Decline and recovery Edit

Post-war suburban development led to a decline in the city's population and the rapid growth of the towns of Vestal and Union. [10] Like many other Rust Belt cities, traditional manufacturers saw steep declines, though Binghamton's technology industry limited this impact. Urban renewal efforts to reverse these trends dominated construction in the city during the 1960s and early 1970s and led to the destruction of many ornate city buildings. [10] The construction included the creation of Government Plaza, the Broome County Veterans Memorial Arena, and the Brandywine Highway. [25] [26] [27] While these projects failed to stem most of the losses, they established Binghamton as the region's government and cultural center. [10] The city's population declined from approximately 64,000 in 1969 to 56,000 by the early 1980s. [28]

As the Cold War ended in 1991 with the collapse of the Soviet Union, defense-related industries in the Binghamton area began to falter, resulting in several closures and widespread layoffs [1] These were most notable at IBM, which sold its Federal Systems division and laid off several thousands of workers. [11] The local economy went into a deep recession, and the long-prevalent manufacturing jobs dropped by 64% from 1990 to 2013. [29]

A mass shooting took place on April 3, 2009, at the American Civic Association, leaving 14 dead, including the gunman. [30]

In the 21st century, the city has tried to diversify its economic base to spur revitalization. The local economy has slowly transitioned toward services and healthcare. [12] Major emphasis has been placed on Binghamton University, which built a downtown campus in 2007 [31] and several student housing complexes. [32] The increased downtown residential population and the university's plans to build additional student housing have spurred development of supporting businesses and a renewed focus on the riverfront. [33] Unfortunately, two severe floods have stymied the recovery: while most of the impact of the Mid-Atlantic United States flood of 2006 was in the surrounding metropolitan area, the remnants of Tropical Storm Lee topped city flood walls in September 2011, causing $1 billion of damage in greater Binghamton. [34]

Cityscape Edit

According to the United States Census Bureau, the city has an area of 11.14 square miles (28.9 km 2 ). 10.49 square miles (27.2 km 2 ) of it is land and 0.65 square miles (1.7 km 2 ) of it (5.83%) is water. [8]

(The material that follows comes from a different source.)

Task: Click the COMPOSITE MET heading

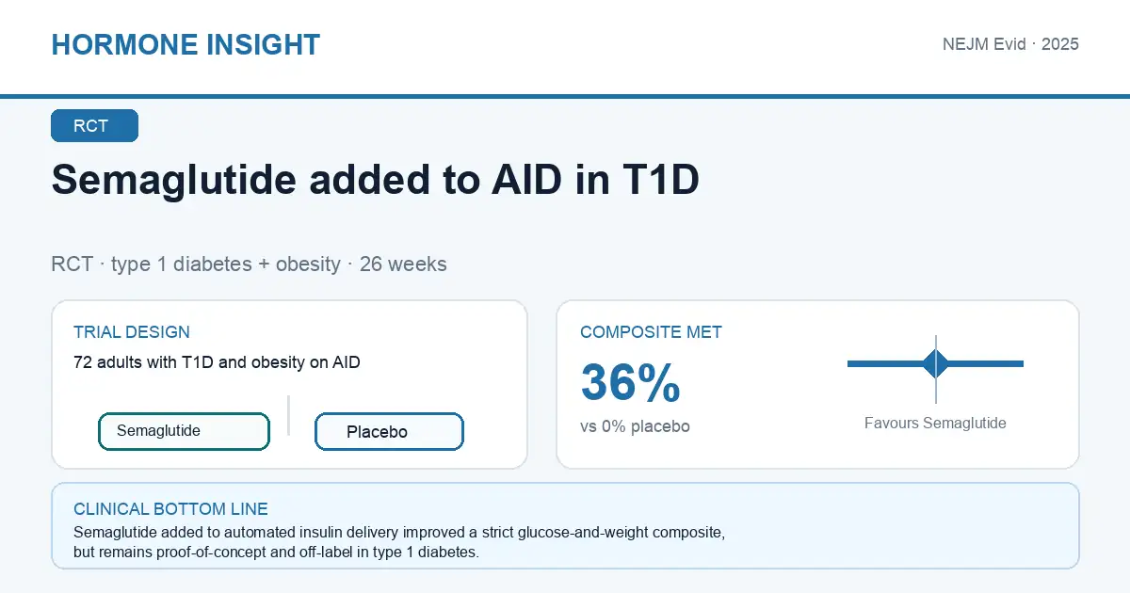Action: pos(652,332)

Binghamton, like all of the Southern Tier of New York, lies on the Allegheny Plateau hence its hilly terrain. As such, elevations can vary in the city--Downtown, for example, is at an elevation of around 860 feet, while residential homes in the hills can go up to over 1,800 feet, such as on Ingram Hill. The highest peak in Binghamton is Table Rock Ridge, which is at 1,854 feet. [35]

The Downtown area sits at the confluence of the Chenango and Susquehanna Rivers, in the middle of a long but relatively narrow valley. [7] The north branch of the Susquehanna River passes south of downtown. This branch rises in eastern New York and receives a number of tributaries above Binghamton. In the center of the city, the Chenango River feeds into the Susquehanna from the north at Confluence Park. The Binghamton River Trail, a 1.5 mile trail along the Chenango, runs between Cheri Lindsey Park on the Northside and Confluence Park in Downtown. [36] Eleven bridges span the rivers inside city limits. Broome County has 17.5 miles of levees, many of which are in Binghamton. [37] Major floods have occurred in 1865, 1935, 1936, 2006, and 2011. [10] [38] [39]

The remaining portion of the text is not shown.